Application of this '"first sale" principle often results in the transaction value being determined on the basis of the price paid by a foreign buyer to a foreign seller.

Last Sale Rule Could Allow Additional Costs to be Captured as Dutiable

CBP states that its proposed interpretation to base transaction value on the last sale would make it more likely that the following statutory additions, as applicable, would be captured as dutiable: packing costs, selling commissions, assists, royalties and licenses, and proceeds from a subsequent resale.

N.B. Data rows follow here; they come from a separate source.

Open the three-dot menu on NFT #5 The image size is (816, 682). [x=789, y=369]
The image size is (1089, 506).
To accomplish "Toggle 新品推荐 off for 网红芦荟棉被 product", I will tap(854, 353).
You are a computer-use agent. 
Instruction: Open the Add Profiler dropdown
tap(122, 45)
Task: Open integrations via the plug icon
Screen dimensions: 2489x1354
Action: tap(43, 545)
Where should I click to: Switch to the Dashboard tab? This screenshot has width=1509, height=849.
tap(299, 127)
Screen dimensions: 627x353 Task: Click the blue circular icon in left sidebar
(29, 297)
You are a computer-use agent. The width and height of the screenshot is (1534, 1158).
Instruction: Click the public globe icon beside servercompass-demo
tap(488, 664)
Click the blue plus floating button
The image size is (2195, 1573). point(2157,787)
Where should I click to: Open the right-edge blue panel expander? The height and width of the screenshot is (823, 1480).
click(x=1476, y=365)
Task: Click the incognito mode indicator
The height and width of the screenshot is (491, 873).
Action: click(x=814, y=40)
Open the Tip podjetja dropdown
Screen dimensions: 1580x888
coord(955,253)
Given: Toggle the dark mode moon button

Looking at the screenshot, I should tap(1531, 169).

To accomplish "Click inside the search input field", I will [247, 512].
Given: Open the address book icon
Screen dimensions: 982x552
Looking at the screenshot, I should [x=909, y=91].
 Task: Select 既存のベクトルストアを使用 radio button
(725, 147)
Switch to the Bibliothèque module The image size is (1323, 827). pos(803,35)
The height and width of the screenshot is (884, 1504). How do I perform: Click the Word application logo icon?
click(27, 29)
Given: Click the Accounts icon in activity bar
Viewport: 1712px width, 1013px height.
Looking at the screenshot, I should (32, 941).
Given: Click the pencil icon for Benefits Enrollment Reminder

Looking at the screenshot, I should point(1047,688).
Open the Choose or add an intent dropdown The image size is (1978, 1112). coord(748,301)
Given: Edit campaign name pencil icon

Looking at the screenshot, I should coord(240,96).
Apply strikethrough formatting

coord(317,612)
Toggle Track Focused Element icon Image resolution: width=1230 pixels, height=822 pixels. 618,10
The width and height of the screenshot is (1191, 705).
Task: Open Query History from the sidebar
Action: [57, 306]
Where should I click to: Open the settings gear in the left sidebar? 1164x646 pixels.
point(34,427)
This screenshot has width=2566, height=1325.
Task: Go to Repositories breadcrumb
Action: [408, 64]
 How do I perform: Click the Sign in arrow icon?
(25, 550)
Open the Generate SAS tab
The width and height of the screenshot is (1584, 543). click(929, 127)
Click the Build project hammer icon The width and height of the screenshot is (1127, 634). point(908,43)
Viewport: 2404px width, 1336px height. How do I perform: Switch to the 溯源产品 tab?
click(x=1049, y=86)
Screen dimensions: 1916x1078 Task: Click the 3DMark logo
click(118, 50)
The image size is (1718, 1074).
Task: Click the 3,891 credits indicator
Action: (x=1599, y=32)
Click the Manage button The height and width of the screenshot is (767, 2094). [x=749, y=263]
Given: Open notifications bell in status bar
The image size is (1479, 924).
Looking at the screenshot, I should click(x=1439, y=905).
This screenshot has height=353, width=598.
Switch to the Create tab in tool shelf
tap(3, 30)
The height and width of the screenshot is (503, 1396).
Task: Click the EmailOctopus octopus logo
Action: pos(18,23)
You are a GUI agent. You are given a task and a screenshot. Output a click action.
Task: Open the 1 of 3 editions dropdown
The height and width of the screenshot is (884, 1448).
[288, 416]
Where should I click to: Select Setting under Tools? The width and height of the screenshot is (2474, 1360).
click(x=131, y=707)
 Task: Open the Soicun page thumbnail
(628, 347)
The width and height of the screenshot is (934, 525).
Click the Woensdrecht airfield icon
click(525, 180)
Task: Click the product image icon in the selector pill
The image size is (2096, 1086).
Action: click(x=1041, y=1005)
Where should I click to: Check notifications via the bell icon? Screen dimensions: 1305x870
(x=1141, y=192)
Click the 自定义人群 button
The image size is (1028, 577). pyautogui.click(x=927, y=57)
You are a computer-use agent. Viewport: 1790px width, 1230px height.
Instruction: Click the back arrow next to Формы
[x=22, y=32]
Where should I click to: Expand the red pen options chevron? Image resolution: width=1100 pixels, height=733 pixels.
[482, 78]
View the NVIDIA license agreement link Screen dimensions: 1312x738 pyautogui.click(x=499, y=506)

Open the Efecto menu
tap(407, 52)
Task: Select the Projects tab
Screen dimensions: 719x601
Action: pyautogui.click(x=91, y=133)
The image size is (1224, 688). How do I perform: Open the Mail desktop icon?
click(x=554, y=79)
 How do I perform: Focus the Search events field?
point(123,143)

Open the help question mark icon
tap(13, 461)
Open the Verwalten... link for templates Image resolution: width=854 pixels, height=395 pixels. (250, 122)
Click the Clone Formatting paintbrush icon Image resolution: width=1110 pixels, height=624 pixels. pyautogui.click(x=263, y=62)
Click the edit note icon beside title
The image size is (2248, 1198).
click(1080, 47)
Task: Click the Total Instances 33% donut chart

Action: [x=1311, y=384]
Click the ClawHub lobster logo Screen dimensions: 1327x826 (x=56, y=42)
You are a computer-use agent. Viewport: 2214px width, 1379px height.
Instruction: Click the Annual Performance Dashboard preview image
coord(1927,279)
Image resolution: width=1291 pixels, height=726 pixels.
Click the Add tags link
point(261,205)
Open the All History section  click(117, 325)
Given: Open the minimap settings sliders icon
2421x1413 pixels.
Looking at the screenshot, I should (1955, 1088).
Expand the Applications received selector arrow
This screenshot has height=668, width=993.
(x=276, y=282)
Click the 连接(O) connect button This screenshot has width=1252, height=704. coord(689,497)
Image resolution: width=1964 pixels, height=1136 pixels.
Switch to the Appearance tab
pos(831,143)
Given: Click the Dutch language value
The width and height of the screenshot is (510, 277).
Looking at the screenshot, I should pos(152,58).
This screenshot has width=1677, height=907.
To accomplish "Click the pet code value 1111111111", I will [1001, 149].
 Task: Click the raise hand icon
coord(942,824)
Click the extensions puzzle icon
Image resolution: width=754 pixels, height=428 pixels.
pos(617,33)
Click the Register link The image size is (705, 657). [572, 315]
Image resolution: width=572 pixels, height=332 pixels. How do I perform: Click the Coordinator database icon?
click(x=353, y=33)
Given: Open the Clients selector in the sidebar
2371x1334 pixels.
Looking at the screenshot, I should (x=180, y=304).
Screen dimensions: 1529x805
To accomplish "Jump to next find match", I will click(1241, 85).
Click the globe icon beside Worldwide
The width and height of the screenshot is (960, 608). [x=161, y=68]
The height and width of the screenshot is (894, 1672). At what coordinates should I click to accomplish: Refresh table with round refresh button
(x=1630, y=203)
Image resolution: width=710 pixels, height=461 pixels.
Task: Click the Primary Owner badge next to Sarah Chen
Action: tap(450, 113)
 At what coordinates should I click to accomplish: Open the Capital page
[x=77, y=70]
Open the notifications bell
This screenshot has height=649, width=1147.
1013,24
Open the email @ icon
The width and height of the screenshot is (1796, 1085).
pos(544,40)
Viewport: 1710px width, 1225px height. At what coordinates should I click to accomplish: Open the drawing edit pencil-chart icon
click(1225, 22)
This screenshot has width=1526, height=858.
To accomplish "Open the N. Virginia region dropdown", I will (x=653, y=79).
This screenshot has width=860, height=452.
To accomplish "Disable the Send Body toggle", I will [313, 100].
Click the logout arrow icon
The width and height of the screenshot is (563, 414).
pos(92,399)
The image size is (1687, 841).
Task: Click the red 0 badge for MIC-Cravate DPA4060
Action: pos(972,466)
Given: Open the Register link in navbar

Actions CBP Would Take if it Adopts Last Sale Principle

CBP also states that if this proposed interpretation is adopted, it will result in the revocation of T.D. 96-87 (1997), the modification or revocation of administrative rulings that have analyzed the series of sales issue using the first-sale criteria, and the revocation of any treatment previously accorded by CBP to substantially identical transactions.

In addition, the application of the E.C. McAfee Co. v. U.S. (1988), Nissho Iwai American Corp. v. U.S. (1992) and Synergy Sport International, Ltd. v. U.S. (1993) court decisions would be limited to the specific entries at issue in those cases.

(See ITT's Online Archives or 01/24/08 and 01/25/08 news, 08012405 and 08012505, for earlier BP summaries of this proposed interpretation.)

Written comments on this proposed interpretation are due by March 24, 2008.